[Stored data entries]
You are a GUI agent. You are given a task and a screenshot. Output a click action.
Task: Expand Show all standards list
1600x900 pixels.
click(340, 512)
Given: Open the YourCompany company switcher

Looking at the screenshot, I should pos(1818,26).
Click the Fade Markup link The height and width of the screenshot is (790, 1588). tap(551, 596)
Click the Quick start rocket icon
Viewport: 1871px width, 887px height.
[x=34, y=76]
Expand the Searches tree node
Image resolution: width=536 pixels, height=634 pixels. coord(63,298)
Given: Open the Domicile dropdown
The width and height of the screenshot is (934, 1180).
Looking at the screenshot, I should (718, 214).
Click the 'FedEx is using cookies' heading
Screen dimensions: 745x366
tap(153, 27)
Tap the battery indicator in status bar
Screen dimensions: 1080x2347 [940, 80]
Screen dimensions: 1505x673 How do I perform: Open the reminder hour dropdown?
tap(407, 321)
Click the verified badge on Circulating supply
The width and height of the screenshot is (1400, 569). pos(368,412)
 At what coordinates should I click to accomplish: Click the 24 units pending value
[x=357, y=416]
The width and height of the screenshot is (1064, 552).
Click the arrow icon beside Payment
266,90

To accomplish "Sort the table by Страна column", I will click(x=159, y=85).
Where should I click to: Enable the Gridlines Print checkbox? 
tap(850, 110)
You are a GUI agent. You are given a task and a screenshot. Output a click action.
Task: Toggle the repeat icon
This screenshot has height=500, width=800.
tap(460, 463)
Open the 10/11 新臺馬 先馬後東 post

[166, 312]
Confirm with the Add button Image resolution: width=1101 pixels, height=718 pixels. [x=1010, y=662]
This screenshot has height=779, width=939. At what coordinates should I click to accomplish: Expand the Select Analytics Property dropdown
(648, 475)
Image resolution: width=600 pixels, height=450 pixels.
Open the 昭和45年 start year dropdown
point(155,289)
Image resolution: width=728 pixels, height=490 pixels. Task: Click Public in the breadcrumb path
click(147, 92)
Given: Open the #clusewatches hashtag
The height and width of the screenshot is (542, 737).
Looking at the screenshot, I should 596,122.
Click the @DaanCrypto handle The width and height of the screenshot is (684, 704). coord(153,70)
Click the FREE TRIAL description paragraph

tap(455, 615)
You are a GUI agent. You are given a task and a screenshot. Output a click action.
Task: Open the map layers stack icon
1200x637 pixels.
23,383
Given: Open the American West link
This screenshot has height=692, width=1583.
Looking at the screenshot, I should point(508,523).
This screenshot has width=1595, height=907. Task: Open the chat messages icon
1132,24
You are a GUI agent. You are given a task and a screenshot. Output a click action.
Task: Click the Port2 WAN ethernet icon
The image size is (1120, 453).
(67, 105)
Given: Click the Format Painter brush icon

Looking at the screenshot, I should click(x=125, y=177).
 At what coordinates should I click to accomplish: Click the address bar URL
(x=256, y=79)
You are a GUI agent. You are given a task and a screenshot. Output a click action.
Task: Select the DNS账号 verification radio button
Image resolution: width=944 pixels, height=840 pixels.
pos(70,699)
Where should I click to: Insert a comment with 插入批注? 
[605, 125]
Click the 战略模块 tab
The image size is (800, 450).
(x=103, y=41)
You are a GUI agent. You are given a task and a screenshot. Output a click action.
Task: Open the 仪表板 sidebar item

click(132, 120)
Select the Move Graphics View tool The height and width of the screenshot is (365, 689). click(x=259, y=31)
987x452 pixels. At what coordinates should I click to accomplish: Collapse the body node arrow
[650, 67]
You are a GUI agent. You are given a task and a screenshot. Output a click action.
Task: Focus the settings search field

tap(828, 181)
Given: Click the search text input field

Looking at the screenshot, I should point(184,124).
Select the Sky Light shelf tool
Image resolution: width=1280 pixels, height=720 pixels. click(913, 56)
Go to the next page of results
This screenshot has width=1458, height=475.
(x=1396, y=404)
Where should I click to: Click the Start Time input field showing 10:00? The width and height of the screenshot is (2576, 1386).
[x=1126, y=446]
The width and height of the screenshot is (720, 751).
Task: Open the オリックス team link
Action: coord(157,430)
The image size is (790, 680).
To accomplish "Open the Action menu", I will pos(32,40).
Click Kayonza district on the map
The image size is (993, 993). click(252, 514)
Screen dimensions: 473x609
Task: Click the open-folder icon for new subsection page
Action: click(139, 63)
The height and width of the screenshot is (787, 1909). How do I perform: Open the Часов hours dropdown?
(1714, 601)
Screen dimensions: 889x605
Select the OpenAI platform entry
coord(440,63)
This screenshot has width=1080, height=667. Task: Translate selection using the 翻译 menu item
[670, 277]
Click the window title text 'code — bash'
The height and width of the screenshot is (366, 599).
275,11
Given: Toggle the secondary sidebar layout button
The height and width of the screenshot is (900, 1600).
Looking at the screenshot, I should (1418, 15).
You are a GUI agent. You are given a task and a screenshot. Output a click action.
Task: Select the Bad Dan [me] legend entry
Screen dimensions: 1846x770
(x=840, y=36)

### Task
Your reply should consist of the records, copied exactly.

### Response to this task
You are a GUI agent. You are given a task and a screenshot. Output a click action.
Task: Expand Show all standards list
1600x900 pixels.
click(340, 512)
Given: Open the YourCompany company switcher

Looking at the screenshot, I should pos(1818,26).
Click the Fade Markup link The height and width of the screenshot is (790, 1588). tap(551, 596)
Click the Quick start rocket icon
Viewport: 1871px width, 887px height.
[x=34, y=76]
Expand the Searches tree node
Image resolution: width=536 pixels, height=634 pixels. coord(63,298)
Given: Open the Domicile dropdown
The width and height of the screenshot is (934, 1180).
Looking at the screenshot, I should (718, 214).
Click the 'FedEx is using cookies' heading
Screen dimensions: 745x366
tap(153, 27)
Tap the battery indicator in status bar
Screen dimensions: 1080x2347 [940, 80]
Screen dimensions: 1505x673 How do I perform: Open the reminder hour dropdown?
tap(407, 321)
Click the verified badge on Circulating supply
The width and height of the screenshot is (1400, 569). pos(368,412)
 At what coordinates should I click to accomplish: Click the 24 units pending value
[x=357, y=416]
The width and height of the screenshot is (1064, 552).
Click the arrow icon beside Payment
266,90

To accomplish "Sort the table by Страна column", I will click(x=159, y=85).
Where should I click to: Enable the Gridlines Print checkbox? 
tap(850, 110)
You are a GUI agent. You are given a task and a screenshot. Output a click action.
Task: Toggle the repeat icon
This screenshot has height=500, width=800.
tap(460, 463)
Open the 10/11 新臺馬 先馬後東 post

[166, 312]
Confirm with the Add button Image resolution: width=1101 pixels, height=718 pixels. [x=1010, y=662]
This screenshot has height=779, width=939. At what coordinates should I click to accomplish: Expand the Select Analytics Property dropdown
(648, 475)
Image resolution: width=600 pixels, height=450 pixels.
Open the 昭和45年 start year dropdown
point(155,289)
Image resolution: width=728 pixels, height=490 pixels. Task: Click Public in the breadcrumb path
click(147, 92)
Given: Open the #clusewatches hashtag
The height and width of the screenshot is (542, 737).
Looking at the screenshot, I should 596,122.
Click the @DaanCrypto handle The width and height of the screenshot is (684, 704). coord(153,70)
Click the FREE TRIAL description paragraph

tap(455, 615)
You are a GUI agent. You are given a task and a screenshot. Output a click action.
Task: Open the map layers stack icon
1200x637 pixels.
23,383
Given: Open the American West link
This screenshot has height=692, width=1583.
Looking at the screenshot, I should point(508,523).
This screenshot has width=1595, height=907. Task: Open the chat messages icon
1132,24
You are a GUI agent. You are given a task and a screenshot. Output a click action.
Task: Click the Port2 WAN ethernet icon
The image size is (1120, 453).
(67, 105)
Given: Click the Format Painter brush icon

Looking at the screenshot, I should click(x=125, y=177).
 At what coordinates should I click to accomplish: Click the address bar URL
(x=256, y=79)
You are a GUI agent. You are given a task and a screenshot. Output a click action.
Task: Select the DNS账号 verification radio button
Image resolution: width=944 pixels, height=840 pixels.
pos(70,699)
Where should I click to: Insert a comment with 插入批注? 
[605, 125]
Click the 战略模块 tab
The image size is (800, 450).
(x=103, y=41)
You are a GUI agent. You are given a task and a screenshot. Output a click action.
Task: Open the 仪表板 sidebar item

click(132, 120)
Select the Move Graphics View tool The height and width of the screenshot is (365, 689). click(x=259, y=31)
987x452 pixels. At what coordinates should I click to accomplish: Collapse the body node arrow
[650, 67]
You are a GUI agent. You are given a task and a screenshot. Output a click action.
Task: Focus the settings search field

tap(828, 181)
Given: Click the search text input field

Looking at the screenshot, I should point(184,124).
Select the Sky Light shelf tool
Image resolution: width=1280 pixels, height=720 pixels. click(913, 56)
Go to the next page of results
This screenshot has width=1458, height=475.
(x=1396, y=404)
Where should I click to: Click the Start Time input field showing 10:00? The width and height of the screenshot is (2576, 1386).
[x=1126, y=446]
The width and height of the screenshot is (720, 751).
Task: Open the オリックス team link
Action: coord(157,430)
The image size is (790, 680).
To accomplish "Open the Action menu", I will pos(32,40).
Click Kayonza district on the map
The image size is (993, 993). click(252, 514)
Screen dimensions: 473x609
Task: Click the open-folder icon for new subsection page
Action: click(139, 63)
The height and width of the screenshot is (787, 1909). How do I perform: Open the Часов hours dropdown?
(1714, 601)
Screen dimensions: 889x605
Select the OpenAI platform entry
coord(440,63)
This screenshot has width=1080, height=667. Task: Translate selection using the 翻译 menu item
[670, 277]
Click the window title text 'code — bash'
The height and width of the screenshot is (366, 599).
275,11
Given: Toggle the secondary sidebar layout button
The height and width of the screenshot is (900, 1600).
Looking at the screenshot, I should (1418, 15).
You are a GUI agent. You are given a task and a screenshot. Output a click action.
Task: Select the Bad Dan [me] legend entry
Screen dimensions: 1846x770
(x=840, y=36)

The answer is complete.